DESCRIPTION OF THE TASK: Return exactly, please, the line that contains "Where should I" and every line after it through the end of the material that follows, leaving pictures aside.

*** MATERIAL PROVIDED ***

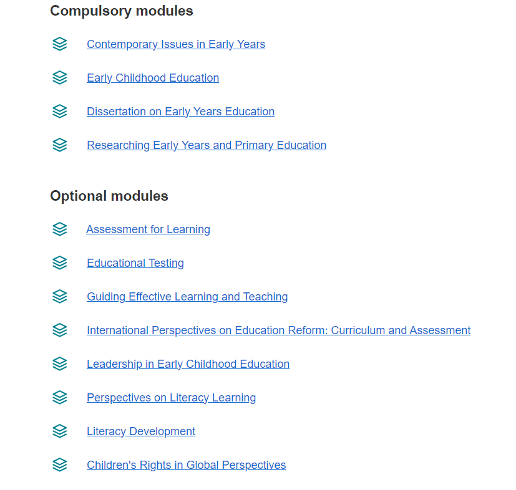Click the stack icon beside Early Childhood Education

coord(59,77)
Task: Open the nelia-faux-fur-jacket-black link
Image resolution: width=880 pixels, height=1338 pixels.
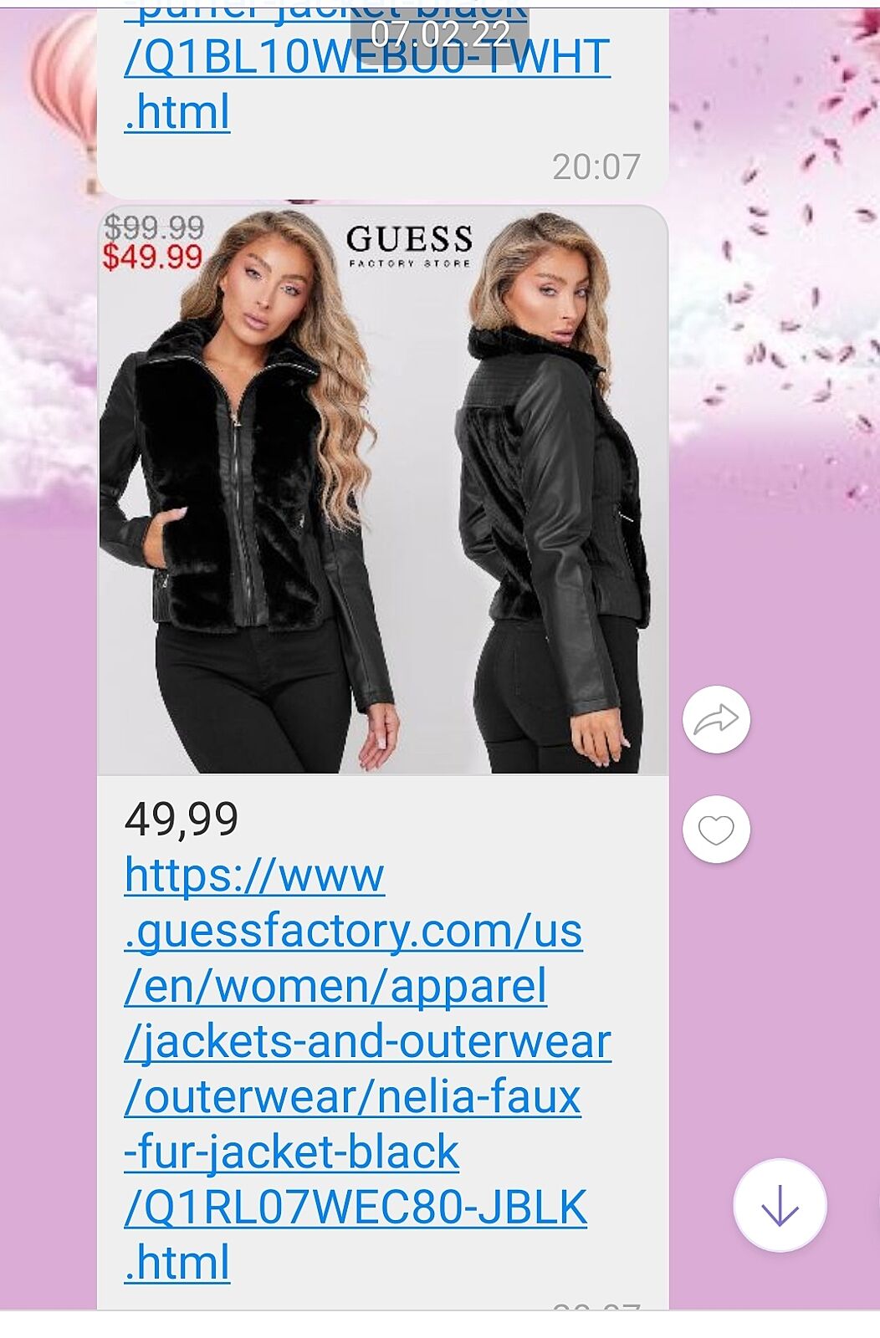Action: click(x=368, y=1068)
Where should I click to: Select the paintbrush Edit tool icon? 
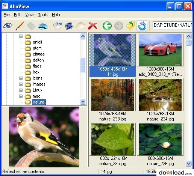tap(20, 26)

*** End of MATERIAL PROVIDED ***

THE ANSWER:
Where should I click to: Select the paintbrush Edit tool icon? 
tap(20, 26)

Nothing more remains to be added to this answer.